To be fair even google and early investors in google including myself ( 2005 post IPO ) didn't understand how lucrative and important being a dominant search play would be.
It won because competition was really bad. Altavista was not a good search engine.
When you were looking for something, you had to use multiple tools, like Lycos, Hot Bot, Ask Jeeves and the multitude of the web portals that were available back then.
I remember when I first saw Google, it was an instant decision and I never went back, that much was the difference in quality.
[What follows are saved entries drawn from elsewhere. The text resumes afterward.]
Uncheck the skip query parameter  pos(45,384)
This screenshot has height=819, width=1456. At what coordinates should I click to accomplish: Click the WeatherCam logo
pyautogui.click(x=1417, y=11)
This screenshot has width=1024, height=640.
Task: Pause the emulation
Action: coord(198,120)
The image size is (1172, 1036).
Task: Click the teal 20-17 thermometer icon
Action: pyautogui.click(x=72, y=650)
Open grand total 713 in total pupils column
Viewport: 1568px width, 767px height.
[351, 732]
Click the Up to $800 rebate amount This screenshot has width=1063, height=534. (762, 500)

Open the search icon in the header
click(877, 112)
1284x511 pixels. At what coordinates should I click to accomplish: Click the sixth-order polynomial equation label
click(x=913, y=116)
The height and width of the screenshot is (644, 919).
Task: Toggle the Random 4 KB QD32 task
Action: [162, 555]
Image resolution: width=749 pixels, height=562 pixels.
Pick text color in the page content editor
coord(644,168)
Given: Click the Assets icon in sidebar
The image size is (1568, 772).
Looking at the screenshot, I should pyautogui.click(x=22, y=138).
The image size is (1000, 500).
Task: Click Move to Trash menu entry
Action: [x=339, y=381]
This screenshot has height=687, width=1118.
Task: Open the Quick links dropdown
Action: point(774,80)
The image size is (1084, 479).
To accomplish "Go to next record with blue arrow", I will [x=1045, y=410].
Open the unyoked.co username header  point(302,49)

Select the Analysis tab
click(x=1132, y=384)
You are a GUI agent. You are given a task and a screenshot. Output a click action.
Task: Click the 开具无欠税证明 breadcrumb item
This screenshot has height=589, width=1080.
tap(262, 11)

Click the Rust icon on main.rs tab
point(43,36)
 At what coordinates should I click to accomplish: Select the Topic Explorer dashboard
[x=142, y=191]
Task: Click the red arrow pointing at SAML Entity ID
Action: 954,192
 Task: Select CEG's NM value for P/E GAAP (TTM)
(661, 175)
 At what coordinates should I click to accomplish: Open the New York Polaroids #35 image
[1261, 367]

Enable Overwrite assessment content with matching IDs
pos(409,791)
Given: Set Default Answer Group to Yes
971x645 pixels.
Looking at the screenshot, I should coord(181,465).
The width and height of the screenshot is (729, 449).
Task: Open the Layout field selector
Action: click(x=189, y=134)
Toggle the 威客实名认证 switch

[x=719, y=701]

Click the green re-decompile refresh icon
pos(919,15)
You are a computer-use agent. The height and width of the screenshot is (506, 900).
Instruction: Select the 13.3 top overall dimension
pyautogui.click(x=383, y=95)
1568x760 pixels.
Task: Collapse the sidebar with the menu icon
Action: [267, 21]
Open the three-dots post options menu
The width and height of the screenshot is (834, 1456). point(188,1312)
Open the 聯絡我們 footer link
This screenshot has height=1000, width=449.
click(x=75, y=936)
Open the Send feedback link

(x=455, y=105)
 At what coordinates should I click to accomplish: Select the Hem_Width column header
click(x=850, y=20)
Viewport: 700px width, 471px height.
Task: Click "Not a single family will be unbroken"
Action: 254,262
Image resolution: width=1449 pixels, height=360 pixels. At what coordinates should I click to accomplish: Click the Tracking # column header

Unfortunately for us, nobody found a working business model into search in time and this allowed Google to become too big for any viable competition.
The problem is that how the market works is that once a monopoly has been established, that it's very hard for a competitor to challenge that, even if he have a better idea.
Large players make lesser costs due to large vertical integration and bulk discounts.
Even if I were to invent a new search algorithm that would be superior to Google's in terms of satisfaction with most searchers, I would be unable to get a wedge in.
This is not so big a problem with say a power company, but with a search engine, it becomes the front page of the internet through which everyone goes — the end result is that Google commands a great deal of political influence simply with how it decides that it's algorithms should work and what pages to prioritize.
Courts ordered Microsoft in the past to provide Windows users with notice of other web browsers, which was the primary way Internet Explorer lost it's dominance — perhaps it is time to order Google to provide users notice of other search engines and web browsers too as a matter of antitrust.